К концу дня суд выносит решение: "Запретить в течение трех месяцев прямые или опосредованные контакты между истицей и ответчицей".

- Я доволен решением суда, - говорит мне адвокат Моше Бен-Басат, защищавший руководителя коммуны Дорит и сына Далии, - Дело закрыто. Я не первый раз защищаю своих клиентов, и могу утверждать, что против них открыто настоящее преследование. Они боятся людей, которые их преследуют. Вы это сегодня и сами видели.

- Я думаю, что будут еще суды, - уверенно произносит адвокат Янив Гавиш, защищавший интересы Далии. – Меня обнадеживает уже то, что в суд были вызваны для подачи свидетельских показаний люди, которые вышли из коммуны и выступают теперь на стороне родителей.

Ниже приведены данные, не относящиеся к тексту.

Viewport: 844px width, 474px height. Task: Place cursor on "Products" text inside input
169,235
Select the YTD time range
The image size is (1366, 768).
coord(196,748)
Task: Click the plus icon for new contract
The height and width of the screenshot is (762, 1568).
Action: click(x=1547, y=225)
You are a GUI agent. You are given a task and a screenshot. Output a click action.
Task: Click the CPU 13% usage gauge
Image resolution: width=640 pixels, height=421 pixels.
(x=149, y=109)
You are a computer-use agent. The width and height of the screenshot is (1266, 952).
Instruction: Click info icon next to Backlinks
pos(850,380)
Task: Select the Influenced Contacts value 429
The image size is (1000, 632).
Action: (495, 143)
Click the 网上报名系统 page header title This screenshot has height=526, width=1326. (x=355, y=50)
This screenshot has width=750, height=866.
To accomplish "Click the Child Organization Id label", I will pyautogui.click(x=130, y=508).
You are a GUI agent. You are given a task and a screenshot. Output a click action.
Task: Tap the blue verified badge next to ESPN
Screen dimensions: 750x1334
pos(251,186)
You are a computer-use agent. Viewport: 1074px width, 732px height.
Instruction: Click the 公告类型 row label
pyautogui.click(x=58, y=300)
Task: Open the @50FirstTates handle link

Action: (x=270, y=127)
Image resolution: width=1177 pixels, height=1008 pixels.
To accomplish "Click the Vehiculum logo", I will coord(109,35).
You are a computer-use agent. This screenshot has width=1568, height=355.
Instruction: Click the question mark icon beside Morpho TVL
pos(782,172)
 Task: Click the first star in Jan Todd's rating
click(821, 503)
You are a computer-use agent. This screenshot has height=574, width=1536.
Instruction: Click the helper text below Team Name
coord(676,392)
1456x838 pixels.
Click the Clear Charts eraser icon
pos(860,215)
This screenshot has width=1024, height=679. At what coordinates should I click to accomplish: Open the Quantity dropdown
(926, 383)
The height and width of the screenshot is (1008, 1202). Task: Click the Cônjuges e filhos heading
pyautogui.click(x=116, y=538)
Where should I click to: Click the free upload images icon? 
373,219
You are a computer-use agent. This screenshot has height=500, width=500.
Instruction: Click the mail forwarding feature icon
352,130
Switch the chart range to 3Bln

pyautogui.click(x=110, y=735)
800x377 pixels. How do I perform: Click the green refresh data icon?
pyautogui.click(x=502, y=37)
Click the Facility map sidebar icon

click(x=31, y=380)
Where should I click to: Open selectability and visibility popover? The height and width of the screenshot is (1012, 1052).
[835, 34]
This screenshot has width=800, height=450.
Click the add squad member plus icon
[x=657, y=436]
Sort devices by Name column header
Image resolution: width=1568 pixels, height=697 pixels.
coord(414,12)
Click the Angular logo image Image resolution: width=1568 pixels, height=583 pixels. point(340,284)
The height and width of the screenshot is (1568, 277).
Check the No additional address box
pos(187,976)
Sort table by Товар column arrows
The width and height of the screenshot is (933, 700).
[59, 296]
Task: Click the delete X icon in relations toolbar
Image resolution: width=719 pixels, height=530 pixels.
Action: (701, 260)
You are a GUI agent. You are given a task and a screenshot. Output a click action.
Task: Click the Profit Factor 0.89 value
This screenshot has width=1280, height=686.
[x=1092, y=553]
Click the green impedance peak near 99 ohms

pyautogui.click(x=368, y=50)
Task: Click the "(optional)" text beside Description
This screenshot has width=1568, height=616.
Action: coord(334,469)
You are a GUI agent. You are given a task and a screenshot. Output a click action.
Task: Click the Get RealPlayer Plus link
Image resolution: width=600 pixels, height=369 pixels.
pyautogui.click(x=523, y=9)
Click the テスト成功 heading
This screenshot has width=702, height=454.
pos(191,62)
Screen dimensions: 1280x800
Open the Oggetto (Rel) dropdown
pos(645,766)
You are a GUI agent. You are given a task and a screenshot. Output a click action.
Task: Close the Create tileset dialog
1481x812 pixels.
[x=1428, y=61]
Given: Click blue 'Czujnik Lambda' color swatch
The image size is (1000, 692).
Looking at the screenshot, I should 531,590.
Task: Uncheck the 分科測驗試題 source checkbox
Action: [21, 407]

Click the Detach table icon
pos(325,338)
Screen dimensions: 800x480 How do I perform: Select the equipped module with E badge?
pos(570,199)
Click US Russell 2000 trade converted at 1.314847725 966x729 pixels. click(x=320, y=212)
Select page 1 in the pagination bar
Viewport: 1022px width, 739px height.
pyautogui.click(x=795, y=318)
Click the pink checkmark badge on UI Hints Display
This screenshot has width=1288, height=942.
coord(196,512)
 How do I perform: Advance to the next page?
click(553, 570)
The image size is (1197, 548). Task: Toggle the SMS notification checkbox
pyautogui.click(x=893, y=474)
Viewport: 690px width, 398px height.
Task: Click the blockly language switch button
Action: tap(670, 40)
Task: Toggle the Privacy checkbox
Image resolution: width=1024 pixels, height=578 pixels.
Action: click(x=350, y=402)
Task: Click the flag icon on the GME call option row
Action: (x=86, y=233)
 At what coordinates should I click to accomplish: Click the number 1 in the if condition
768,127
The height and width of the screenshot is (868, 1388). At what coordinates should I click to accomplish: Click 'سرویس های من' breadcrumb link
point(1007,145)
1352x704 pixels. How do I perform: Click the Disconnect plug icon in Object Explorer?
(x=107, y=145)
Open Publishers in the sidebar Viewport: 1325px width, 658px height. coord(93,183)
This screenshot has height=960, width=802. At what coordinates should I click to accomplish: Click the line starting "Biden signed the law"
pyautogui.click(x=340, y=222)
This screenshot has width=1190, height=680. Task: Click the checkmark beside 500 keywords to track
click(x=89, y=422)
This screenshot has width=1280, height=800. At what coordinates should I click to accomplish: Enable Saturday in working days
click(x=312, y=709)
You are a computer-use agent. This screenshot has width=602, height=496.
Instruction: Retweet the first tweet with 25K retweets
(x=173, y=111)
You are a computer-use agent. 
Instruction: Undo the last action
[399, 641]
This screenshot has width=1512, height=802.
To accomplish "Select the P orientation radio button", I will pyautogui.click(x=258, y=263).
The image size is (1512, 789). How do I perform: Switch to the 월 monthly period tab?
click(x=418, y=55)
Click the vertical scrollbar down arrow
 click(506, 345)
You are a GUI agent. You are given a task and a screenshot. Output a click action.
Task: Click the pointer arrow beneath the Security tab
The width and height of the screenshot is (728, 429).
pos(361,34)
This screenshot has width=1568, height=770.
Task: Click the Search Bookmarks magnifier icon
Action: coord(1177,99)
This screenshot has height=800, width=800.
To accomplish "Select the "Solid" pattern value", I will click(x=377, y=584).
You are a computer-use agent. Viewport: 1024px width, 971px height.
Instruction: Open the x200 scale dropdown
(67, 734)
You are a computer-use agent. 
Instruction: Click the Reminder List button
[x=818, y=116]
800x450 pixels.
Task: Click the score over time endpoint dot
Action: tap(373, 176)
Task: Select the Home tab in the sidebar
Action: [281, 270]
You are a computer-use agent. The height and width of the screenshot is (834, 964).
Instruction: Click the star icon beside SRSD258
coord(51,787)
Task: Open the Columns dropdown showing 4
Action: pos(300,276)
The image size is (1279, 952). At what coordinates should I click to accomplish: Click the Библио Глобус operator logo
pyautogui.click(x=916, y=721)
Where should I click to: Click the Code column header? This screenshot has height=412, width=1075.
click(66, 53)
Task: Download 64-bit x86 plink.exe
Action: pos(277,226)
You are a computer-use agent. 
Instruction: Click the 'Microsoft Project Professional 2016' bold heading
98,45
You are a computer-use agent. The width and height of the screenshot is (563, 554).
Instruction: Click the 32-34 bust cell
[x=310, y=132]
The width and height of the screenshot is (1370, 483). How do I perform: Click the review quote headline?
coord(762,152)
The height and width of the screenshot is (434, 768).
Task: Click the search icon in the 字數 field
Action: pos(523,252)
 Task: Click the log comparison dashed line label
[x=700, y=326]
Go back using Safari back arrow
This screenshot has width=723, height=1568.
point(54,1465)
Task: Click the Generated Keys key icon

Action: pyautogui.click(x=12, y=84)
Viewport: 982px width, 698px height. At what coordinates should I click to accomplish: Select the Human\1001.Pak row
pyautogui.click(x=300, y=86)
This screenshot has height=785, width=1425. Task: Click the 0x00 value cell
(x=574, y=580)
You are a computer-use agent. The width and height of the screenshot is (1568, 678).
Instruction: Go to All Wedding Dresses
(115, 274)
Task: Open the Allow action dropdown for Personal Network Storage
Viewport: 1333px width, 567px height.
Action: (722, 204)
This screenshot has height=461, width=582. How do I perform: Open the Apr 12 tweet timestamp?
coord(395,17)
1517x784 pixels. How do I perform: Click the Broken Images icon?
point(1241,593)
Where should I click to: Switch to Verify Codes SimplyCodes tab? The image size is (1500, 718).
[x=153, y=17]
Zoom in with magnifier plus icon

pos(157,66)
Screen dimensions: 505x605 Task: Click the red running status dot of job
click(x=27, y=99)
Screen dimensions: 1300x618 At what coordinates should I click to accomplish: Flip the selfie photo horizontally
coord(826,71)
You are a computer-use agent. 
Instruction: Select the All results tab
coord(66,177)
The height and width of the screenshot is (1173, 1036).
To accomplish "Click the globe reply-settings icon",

...Заседание суда закончилось, но страсти продолжаются. Члены коммуны выходят из зала, где укрывались от гнева родителей, и спешат к автомобильной стоянке. Заметив среди них своего сына, Далия с криком и слезами бросается к нему. Неожиданно для всех он останавливается и обнимает мать. Так они стоят в течение нескольких минут. Мы не слышим их разговора, но со стороны картина выглядит полной идиллией, при том, что несколько минут назад было оглашено решение суда, в котором, помимо прочего, матери и сыну предписывалось общаться в течение ближайших трех месяцев лишь посредством электронной почты.

У других родителей, наблюдающих за этой сценой, на глазах слезы.

- Он впервые обнял мать за последние пять лет, - тихо произносит Лили, - Слава богу...

Мать и сын размыкают объятия: он спешит вслед за другими членами коммуны к машине, Далия возвращается к группе родителей.

- Ну что? Что он тебе сказал? – наперебой спрашивают они.

- Он сказал: "Мама, ты душевнобольная, мы упрячем тебя в тюрьму", - со слезами произносит Далия.

Группа родителей разделяется: часть бежит вслед за членами коммуны к автомобильной стоянке, преграждая путь машине Дорит и препятствуя ее выезду.


Грасиела с мужем устремляются за зятем, умоляя его о том, чтобы он дал им возможность увидеться с внуками. Суд-то закончился, а семейная драма продолжается. Будет ли у нее когда-нибудь конец?

P.S. Лично я не имею ничего против кришнаитов, часто вижу их -улыбающихся прохожим и танцующих на набережной Тель-Авива. У каждого - свой путь познания истины. Каждый сам выбирает себе образ жизни. Приведенная выше история - всего лишь личная история нескольких десятков семей. И мне не очень понятно, почему руководители коммуны, проповедующие любовь ко всему сущему, не приложили усилий, чтобы преодолеть конфронтацию между членами коммуны и их родителями. С другой стороны, возможно, если бы родители не впали в панику, а повели себя более мудро, как родители Асафа, столь острой конфронтации, скорее всего, и не было бы.